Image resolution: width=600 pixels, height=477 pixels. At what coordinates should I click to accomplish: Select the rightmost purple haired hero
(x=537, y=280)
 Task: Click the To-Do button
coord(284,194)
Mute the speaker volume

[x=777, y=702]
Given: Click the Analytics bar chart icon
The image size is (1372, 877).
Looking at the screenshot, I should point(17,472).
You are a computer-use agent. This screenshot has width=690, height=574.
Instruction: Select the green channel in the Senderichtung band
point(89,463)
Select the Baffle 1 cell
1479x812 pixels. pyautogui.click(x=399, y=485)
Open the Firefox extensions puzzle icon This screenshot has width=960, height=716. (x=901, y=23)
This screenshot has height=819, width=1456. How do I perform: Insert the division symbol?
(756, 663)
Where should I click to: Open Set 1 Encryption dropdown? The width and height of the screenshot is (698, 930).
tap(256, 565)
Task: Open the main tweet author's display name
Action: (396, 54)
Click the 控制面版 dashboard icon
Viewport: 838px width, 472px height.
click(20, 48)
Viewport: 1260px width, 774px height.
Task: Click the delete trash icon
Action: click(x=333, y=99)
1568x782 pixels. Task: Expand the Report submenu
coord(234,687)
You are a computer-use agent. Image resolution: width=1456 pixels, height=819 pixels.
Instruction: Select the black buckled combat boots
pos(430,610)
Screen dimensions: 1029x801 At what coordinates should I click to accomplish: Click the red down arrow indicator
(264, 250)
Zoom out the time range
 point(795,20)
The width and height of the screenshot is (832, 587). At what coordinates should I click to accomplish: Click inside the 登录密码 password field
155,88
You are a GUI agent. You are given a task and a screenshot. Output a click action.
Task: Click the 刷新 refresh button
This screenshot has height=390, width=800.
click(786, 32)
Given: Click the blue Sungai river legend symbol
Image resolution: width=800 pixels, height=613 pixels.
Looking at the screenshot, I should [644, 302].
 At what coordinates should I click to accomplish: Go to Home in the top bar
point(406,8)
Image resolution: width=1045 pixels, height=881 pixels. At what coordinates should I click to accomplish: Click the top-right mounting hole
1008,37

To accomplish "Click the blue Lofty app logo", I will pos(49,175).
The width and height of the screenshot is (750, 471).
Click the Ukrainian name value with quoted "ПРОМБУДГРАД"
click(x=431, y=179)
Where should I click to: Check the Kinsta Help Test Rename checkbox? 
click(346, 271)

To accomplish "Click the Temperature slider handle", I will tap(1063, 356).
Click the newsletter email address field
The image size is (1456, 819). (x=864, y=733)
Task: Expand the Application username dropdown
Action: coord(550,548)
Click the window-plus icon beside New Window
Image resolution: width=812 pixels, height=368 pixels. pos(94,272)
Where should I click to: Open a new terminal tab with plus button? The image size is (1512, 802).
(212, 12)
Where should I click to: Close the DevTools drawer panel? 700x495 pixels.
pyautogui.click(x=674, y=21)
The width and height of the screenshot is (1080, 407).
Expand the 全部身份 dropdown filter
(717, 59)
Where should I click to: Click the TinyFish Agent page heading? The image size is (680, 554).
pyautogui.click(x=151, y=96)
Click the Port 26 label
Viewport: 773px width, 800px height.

☆ ☆ ☆ ☆ ☆ ☆ ☆

**What you will do:**
Every entry needs to be copied exactly as it was written.

**Your response:**
Image resolution: width=600 pixels, height=477 pixels. At what coordinates should I click to accomplish: Select the rightmost purple haired hero
(x=537, y=280)
 Task: Click the To-Do button
coord(284,194)
Mute the speaker volume

[x=777, y=702]
Given: Click the Analytics bar chart icon
The image size is (1372, 877).
Looking at the screenshot, I should point(17,472).
You are a computer-use agent. This screenshot has width=690, height=574.
Instruction: Select the green channel in the Senderichtung band
point(89,463)
Select the Baffle 1 cell
1479x812 pixels. pyautogui.click(x=399, y=485)
Open the Firefox extensions puzzle icon This screenshot has width=960, height=716. (x=901, y=23)
This screenshot has height=819, width=1456. How do I perform: Insert the division symbol?
(756, 663)
Where should I click to: Open Set 1 Encryption dropdown? The width and height of the screenshot is (698, 930).
tap(256, 565)
Task: Open the main tweet author's display name
Action: (396, 54)
Click the 控制面版 dashboard icon
Viewport: 838px width, 472px height.
click(20, 48)
Viewport: 1260px width, 774px height.
Task: Click the delete trash icon
Action: click(x=333, y=99)
1568x782 pixels. Task: Expand the Report submenu
coord(234,687)
You are a computer-use agent. Image resolution: width=1456 pixels, height=819 pixels.
Instruction: Select the black buckled combat boots
pos(430,610)
Screen dimensions: 1029x801 At what coordinates should I click to accomplish: Click the red down arrow indicator
(264, 250)
Zoom out the time range
 point(795,20)
The width and height of the screenshot is (832, 587). At what coordinates should I click to accomplish: Click inside the 登录密码 password field
155,88
You are a GUI agent. You are given a task and a screenshot. Output a click action.
Task: Click the 刷新 refresh button
This screenshot has height=390, width=800.
click(786, 32)
Given: Click the blue Sungai river legend symbol
Image resolution: width=800 pixels, height=613 pixels.
Looking at the screenshot, I should [644, 302].
 At what coordinates should I click to accomplish: Go to Home in the top bar
point(406,8)
Image resolution: width=1045 pixels, height=881 pixels. At what coordinates should I click to accomplish: Click the top-right mounting hole
1008,37

To accomplish "Click the blue Lofty app logo", I will pos(49,175).
The width and height of the screenshot is (750, 471).
Click the Ukrainian name value with quoted "ПРОМБУДГРАД"
click(x=431, y=179)
Where should I click to: Check the Kinsta Help Test Rename checkbox? 
click(346, 271)

To accomplish "Click the Temperature slider handle", I will tap(1063, 356).
Click the newsletter email address field
The image size is (1456, 819). (x=864, y=733)
Task: Expand the Application username dropdown
Action: coord(550,548)
Click the window-plus icon beside New Window
Image resolution: width=812 pixels, height=368 pixels. pos(94,272)
Where should I click to: Open a new terminal tab with plus button? The image size is (1512, 802).
(212, 12)
Where should I click to: Close the DevTools drawer panel? 700x495 pixels.
pyautogui.click(x=674, y=21)
The width and height of the screenshot is (1080, 407).
Expand the 全部身份 dropdown filter
(717, 59)
Where should I click to: Click the TinyFish Agent page heading? The image size is (680, 554).
pyautogui.click(x=151, y=96)
Click the Port 26 label
Viewport: 773px width, 800px height.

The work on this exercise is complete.